Anja Lechner – François Couturier | 27.09.2013

Neuburger Rundschau | Dr. Tobias Böcker
 

Schuster bleib bei deinem Leisten! In aller Regel stimmt das. Nicht immer jedoch und immer seltener, zumindest was die Annäherung von Jazz und Klassik angeht, vor allem dann, wenn sich zwei Ausnahmekünstler wie die Cellistin Anja Lechner und der Pianist Francois Couturier auf die Suche nach der Schnittmenge von klassischer Contenance und improvisierter Nonchalance begeben.

Im Neuburger Birdland werden ja im Grunde alle Spielarten des Jazz gepflegt, Oldtime, Mainstream, Avantgarde. So ist immer wieder auch Platz für Projekte zwischen den Stühlen. Und da passen Lechner und Couturier wunderbar hin, vereinen sie doch barockes Flair, romantische Empfindsamkeit, impressionistische Imagination und improvisatorische Finesse in Genre übergreifender Gültigkeit. Dass sie dabei auch die melodischen und harmonischen Gepflogenheiten der westlichen Hemisphäre weit gen Osten überschreiten, gibt der Musik einen sehr eigenen zusätzlichen Reiz zwischen linearem und zyklischem Zeitempfinden.

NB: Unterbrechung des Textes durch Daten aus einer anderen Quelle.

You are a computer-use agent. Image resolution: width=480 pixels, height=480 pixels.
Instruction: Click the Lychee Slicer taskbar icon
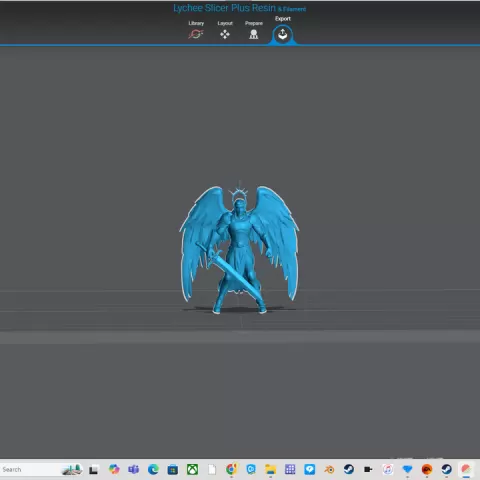click(x=466, y=469)
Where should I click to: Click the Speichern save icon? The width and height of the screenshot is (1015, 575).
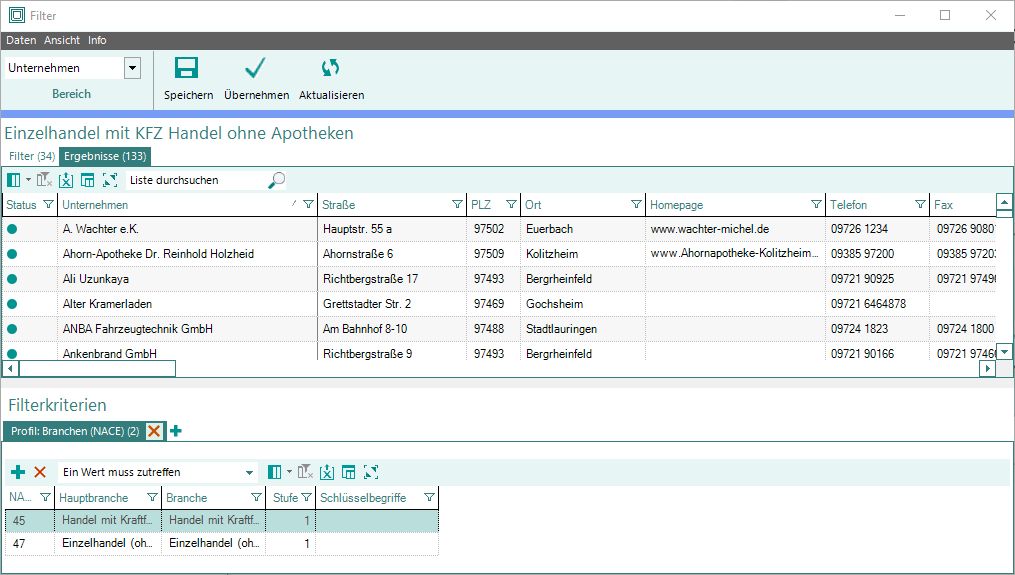tap(187, 68)
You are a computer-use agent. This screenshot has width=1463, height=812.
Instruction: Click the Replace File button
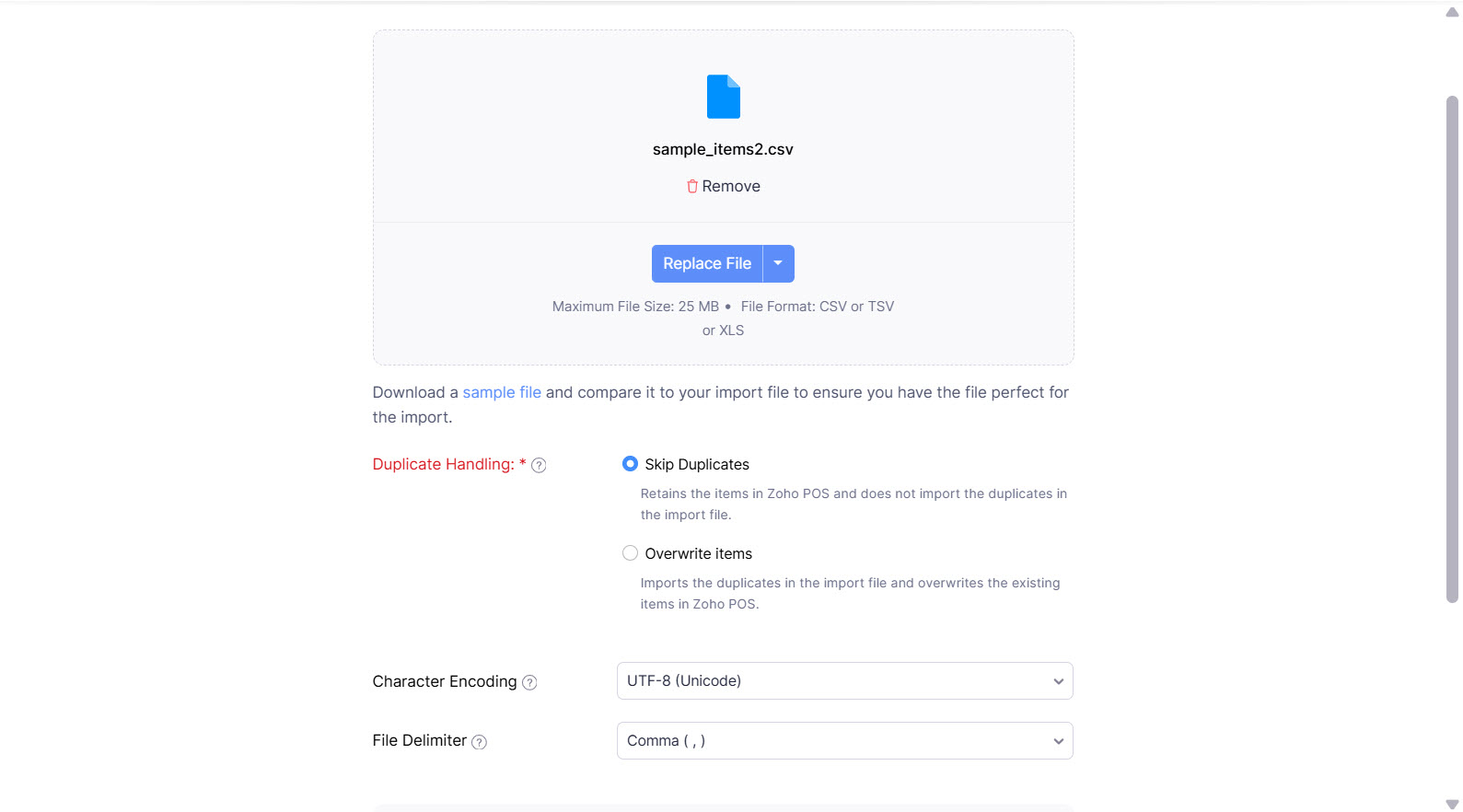(x=706, y=263)
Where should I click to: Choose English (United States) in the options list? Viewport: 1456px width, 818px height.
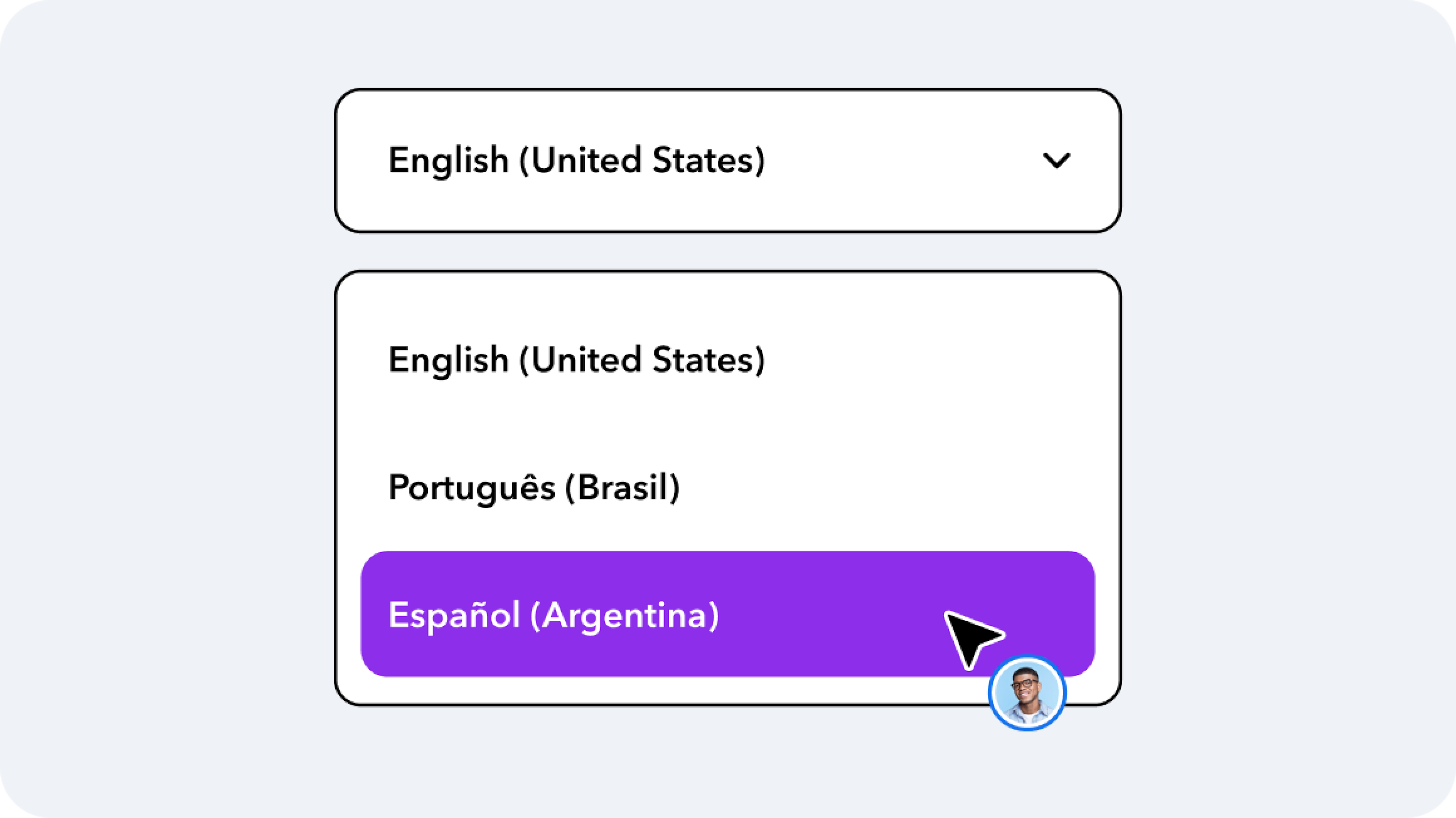coord(728,360)
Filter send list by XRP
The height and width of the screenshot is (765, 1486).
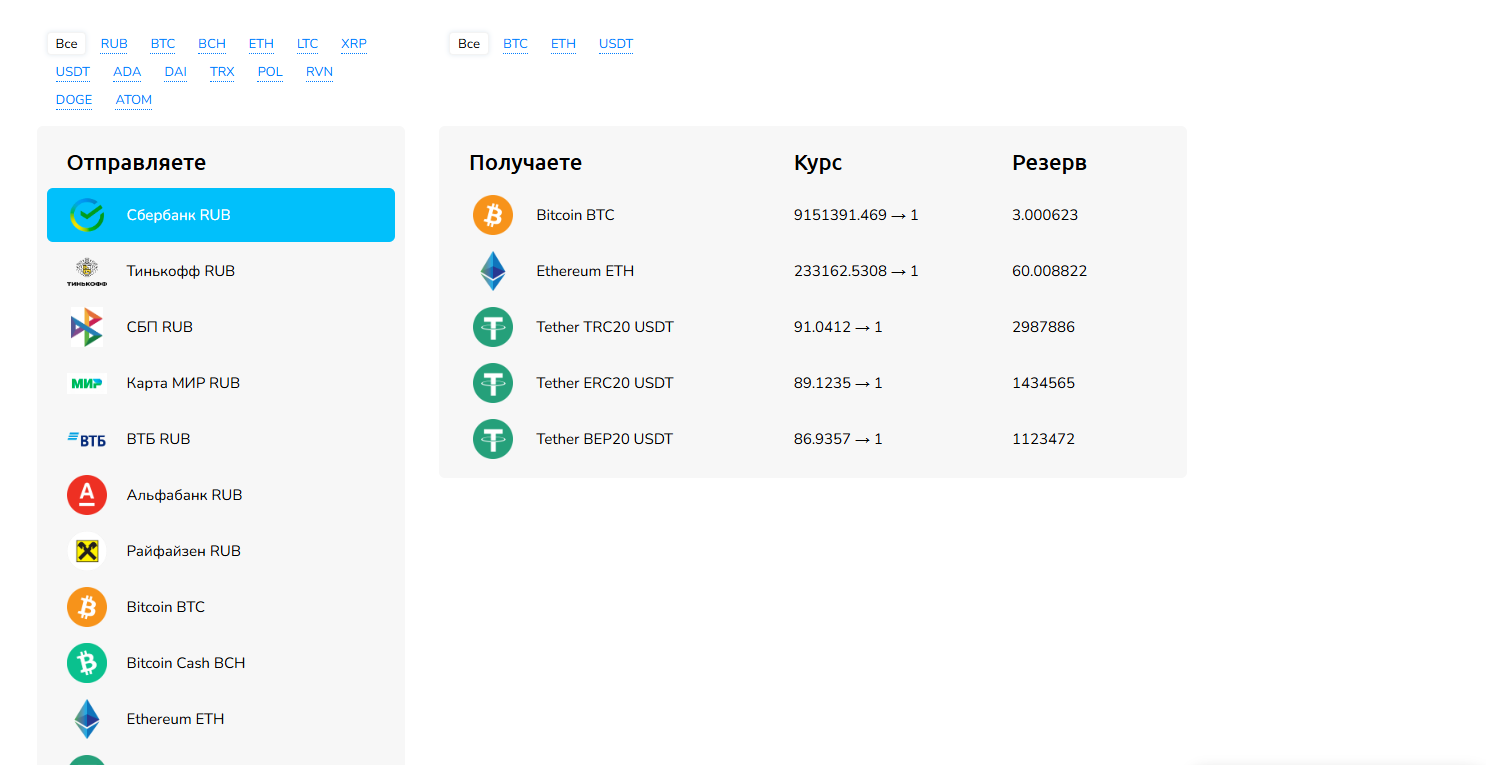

Alles fließt, wusste schon der ionische Vorsokratiker Heraklit, verstand darunter die stete Veränderlichkeit der Zeiten. Dass in einer globalisierten Welt auch alles ineinander fließen kann, dabei keine im Kern der Ingredienzen fremde Emulsion, sondern wirkliche Lösung in der Einheit der Gegensätze entstehen kann, stellte ein schlafwandlerisch aufeinander eingestelltes Duo in beeindruckender Empathie unter Beweis.

Die Virtuosität des Gambisten und Bach-Zeitgenossen Carl Friedrich Abel, die Reiselust des armenischen Esoterikers und KomponistenGeorges Iwanowitsch Gurdjieff, die impressionistisch geprägte notierte Improvisation von Frederic Mompou und die orientalische Inspiration des tunesischen Oud-Spielers Anouar Brahem trafen in organischer, zuweilen freilich arg schöngeistiger Weise auf europäisch geprägtes Musizieren. Musik kann Brücken bauen. Manche Grenzüberschreitungen sind schlechtweg beglückend, erweitern den Horizont und betören Herz und Seele.

Hinweis: Einen weiteren Brückenschlag zwischen Jazz und Klassik präsentiert der Neuburger Jazzclub im Rahmen der Neuburger Barockkonzerte am 11. Oktober. Howard Alden und Helmut Nieberle werden „Neapolitanische Jazzguitar Stories“ erzählen.